Researchers are now discovering that molecules usually implicated in protecting us from cancer initiation and progression are directly involved in regulating the function of our daily circadian rhythms. Not only that, but this molecular interplay seems to regulate how well our body responds to therapeutic modalities seldom delivered to treat certain diseases, such as cancer.

While healthy cells share a circadian rhythm with the rest of the body, tumors often have a different rhythm than the healthy cells surrounding them. Tumors divide differently than healthy cells and at different times. Like a person singing out of tune within a chorus, that one difference can ultimately wreck the entire melody. Or in this case, the healthy functions of cells.

“We know that our cells experience over 10,000 mutations a day,” said Finkielstein. “These are usually mitigated by a repair system comprised of a host of protein interactions. However, only a handful of mutations, three to six depending on the type of cancer, are needed for malignant cells to get a foothold. And if one of these mutations occurs in the repair system, then the chances for cancer increase dramatically.”

It’s obvious, then, that fine-tuning these processes is critical for maintaining normal cell functioning and that either dysregulation of circadian rhythms or alteration in oncoproteins can lead to numerous diseases and disorders. However, the good news is that the interplay among circadian molecules, oncoproteins, and tumor suppressors, as previously discovered by Finkielstein’s group, can be used to tailor therapeutics in a more effective way.

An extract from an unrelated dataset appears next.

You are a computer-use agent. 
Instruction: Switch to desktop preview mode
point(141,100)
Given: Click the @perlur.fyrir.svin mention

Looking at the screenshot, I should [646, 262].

Chronotherapeutics, or the application of therapeutics at times when drugs are most efficacious, have seldom been used in modern treatment plans. But the evidence is mounting that timing is truly everything when it comes to the best treatment plans. Lower and more effective doses translate to fewer side effects for patients, which is particularly relevant to cancer patients who are often given massive doses of very aggressive drugs. What has delayed the application of chronotherapeutics seems to be a lack of molecular foundation for the theory.

But all the proof needed may come from a small number of regulatory proteins that act as sensors, like the circadian protein PERIOD 2 (PER2), and integrators, like the tumor suppressor p53 and the oncoprotein MDM2. These proteins keep the division of cells regulated and timely. In the past few years, the transdisciplinary team of researchers has been patiently unwinding the crosstalk mechanisms responsible for understanding how the circadian clock and the cell division machinery coordinate processes to specifically understand how their regulation can be exploited therapeutically.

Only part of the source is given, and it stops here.